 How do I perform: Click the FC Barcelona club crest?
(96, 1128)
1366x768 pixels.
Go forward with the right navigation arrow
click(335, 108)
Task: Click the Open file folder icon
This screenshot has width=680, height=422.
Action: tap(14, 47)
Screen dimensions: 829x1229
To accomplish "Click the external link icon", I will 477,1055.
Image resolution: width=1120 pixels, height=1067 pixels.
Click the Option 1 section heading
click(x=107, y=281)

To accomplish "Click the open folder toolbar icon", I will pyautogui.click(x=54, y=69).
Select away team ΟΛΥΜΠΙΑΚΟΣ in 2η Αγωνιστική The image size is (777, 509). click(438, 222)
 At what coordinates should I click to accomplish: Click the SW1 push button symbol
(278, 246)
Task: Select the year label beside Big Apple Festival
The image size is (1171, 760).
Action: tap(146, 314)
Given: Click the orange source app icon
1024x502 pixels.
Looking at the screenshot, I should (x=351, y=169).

^^^^^^^^

• _What to work on_: Copy each record from above exactly, and include every line.

• _Expected answer_:
 How do I perform: Click the FC Barcelona club crest?
(96, 1128)
1366x768 pixels.
Go forward with the right navigation arrow
click(335, 108)
Task: Click the Open file folder icon
This screenshot has width=680, height=422.
Action: tap(14, 47)
Screen dimensions: 829x1229
To accomplish "Click the external link icon", I will 477,1055.
Image resolution: width=1120 pixels, height=1067 pixels.
Click the Option 1 section heading
click(x=107, y=281)

To accomplish "Click the open folder toolbar icon", I will pyautogui.click(x=54, y=69).
Select away team ΟΛΥΜΠΙΑΚΟΣ in 2η Αγωνιστική The image size is (777, 509). click(438, 222)
 At what coordinates should I click to accomplish: Click the SW1 push button symbol
(278, 246)
Task: Select the year label beside Big Apple Festival
The image size is (1171, 760).
Action: tap(146, 314)
Given: Click the orange source app icon
1024x502 pixels.
Looking at the screenshot, I should (x=351, y=169).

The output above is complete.